REPUBLIKA.CO.ID, Oleh: Hasan Basri Tanjung
Syahdan, seorang anak perantau berjuang keras untuk pulang ke kampung halaman jelang hari Lebaran tiba. Si buah hati pun terus merengek agar berlebaran di rumah neneknya. Bahkan, ia sering menjinjing kardus kosong sambil bermain di teras rumah. Ketika ditanya apa yang dilakukan, ia menjawab, "Lagi bergaya bawa oleh-oleh buat Nenek."
Namun, sang ayah mengeluh kepada istrinya, "Aku rindu sama Mak. Tapi kalau pulang tak bawa oleh-oleh, nanti ketahuan kalau kita sedang susah.
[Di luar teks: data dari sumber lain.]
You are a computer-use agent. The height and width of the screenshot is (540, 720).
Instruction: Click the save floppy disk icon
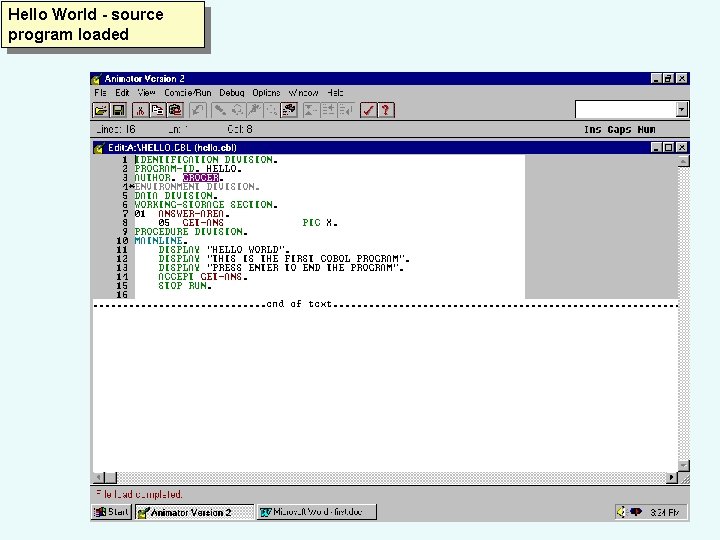[118, 110]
Nanti Mak malah sedih." Akhirnya, walau hanya punya uang untuk ongkos, mereka tetap pulang.
Sampai di kampung, orang-orang sudah ramai menanti di pinggir jalan menyambut sanak famili dari perantauan. Mereka pun turun dari bus dengan oleh-oleh dua kardus kosong. Mak yang sudah menanti tersenyum bangga melihat anak, menantu, dan cucunya datang. Ia pun menghampiri dan membawa oleh-oleh yang dijinjing oleh anaknya. Seakan tak percaya, ternyata kardus itu ringan. Namun, ia tetap membawa di depan orang-orang layaknya berisi sesuatu.
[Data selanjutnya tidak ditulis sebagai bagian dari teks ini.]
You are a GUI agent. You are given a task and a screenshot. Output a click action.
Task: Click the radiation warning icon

Pada malam hari, mereka bercengkerama sambil memijat kaki ibunya. "Maaf yang Mak, aku belum bisa bawa oleh-oleh. Usaha sedang susah, aku hanya bisa bawa kardus kosong". "Kalau sedang susah, kenapa memaksakan diri untuk pulang, Nak?" jawab Mak. "Aku rindu sama Mak," sahutnya. Sambil menatap ke luar jendela, Mak berkata, "Perasaan rindumu itu oleh-oleh terbaik buat Mak. Tak semua orang tua dirindukan oleh anaknya. Banyak orang tua kesepian, justru ketika anaknya sudah berhasil. "Mak bahagia, kau mau pulang ke rumah." Sambil memeluk anaknya dengan haru.
Melalui kisah di atas, paling tidak ada tiga orang yang selalu merindukan kita: Pertama, orang tua kita. Beruntunglah siapa pun yang masih punya kedua orang tua, atau ayah apalagi ibu, karena mereka sangat merindukan kita. Mereka sudah terbiasa hidup susah karena kesempitan hidup, dan mereka sanggup melampauinya.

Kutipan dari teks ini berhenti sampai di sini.